**TASK DIRECTIONS**
Below are the records; collect from them each line containing the string "will".

Collected data entries:
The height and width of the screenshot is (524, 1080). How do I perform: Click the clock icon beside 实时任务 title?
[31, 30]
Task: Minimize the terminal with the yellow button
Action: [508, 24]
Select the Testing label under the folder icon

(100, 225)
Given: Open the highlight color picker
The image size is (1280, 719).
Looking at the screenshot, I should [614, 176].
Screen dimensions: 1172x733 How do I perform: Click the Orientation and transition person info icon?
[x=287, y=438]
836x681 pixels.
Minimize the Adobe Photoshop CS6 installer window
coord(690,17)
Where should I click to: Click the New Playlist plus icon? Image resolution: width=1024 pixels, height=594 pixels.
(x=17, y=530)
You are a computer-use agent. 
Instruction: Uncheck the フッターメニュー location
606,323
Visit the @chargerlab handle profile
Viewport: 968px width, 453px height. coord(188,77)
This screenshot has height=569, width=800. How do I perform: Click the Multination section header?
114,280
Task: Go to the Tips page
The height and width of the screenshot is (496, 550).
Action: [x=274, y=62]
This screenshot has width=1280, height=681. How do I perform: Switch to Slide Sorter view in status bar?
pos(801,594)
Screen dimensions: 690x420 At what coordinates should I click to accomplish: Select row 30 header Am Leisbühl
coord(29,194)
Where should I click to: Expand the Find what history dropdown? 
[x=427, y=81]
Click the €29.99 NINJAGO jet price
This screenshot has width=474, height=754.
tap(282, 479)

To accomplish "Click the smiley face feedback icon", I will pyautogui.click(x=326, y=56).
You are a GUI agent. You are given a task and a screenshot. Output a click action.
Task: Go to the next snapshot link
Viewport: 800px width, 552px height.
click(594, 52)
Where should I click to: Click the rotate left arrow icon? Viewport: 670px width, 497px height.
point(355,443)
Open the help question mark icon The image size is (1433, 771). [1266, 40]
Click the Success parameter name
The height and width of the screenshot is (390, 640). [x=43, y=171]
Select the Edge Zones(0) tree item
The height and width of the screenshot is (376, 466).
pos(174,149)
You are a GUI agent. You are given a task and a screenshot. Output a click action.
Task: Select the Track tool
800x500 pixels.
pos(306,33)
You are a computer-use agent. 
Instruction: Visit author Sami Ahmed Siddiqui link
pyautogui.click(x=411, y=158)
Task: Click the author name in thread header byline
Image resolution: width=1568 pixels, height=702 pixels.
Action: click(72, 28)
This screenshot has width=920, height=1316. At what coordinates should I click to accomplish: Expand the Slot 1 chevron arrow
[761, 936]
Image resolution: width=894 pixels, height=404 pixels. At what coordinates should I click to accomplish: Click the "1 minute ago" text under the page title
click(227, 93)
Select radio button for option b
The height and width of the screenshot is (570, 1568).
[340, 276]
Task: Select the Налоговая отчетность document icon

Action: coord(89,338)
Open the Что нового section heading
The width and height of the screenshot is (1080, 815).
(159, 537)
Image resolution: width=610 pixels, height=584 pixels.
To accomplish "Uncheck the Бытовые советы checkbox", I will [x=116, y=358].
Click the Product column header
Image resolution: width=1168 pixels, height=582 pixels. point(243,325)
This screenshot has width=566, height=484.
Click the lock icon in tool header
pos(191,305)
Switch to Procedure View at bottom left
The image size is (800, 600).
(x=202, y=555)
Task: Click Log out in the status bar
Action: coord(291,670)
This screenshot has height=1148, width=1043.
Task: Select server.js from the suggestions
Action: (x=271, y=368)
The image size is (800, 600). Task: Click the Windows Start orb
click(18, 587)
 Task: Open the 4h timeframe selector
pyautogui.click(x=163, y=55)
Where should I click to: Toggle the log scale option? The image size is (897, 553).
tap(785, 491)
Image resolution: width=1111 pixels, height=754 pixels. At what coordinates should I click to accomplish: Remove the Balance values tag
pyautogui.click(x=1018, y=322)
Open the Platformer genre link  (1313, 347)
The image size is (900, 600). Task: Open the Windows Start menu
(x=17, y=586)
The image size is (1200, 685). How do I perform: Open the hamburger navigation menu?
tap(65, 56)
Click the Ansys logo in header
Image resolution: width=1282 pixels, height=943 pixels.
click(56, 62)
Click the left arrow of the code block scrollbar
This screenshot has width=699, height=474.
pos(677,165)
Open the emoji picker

**TASK RESULT**
To accomplish "Click the smiley face feedback icon", I will pyautogui.click(x=326, y=56).
To accomplish "Uncheck the Бытовые советы checkbox", I will [x=116, y=358].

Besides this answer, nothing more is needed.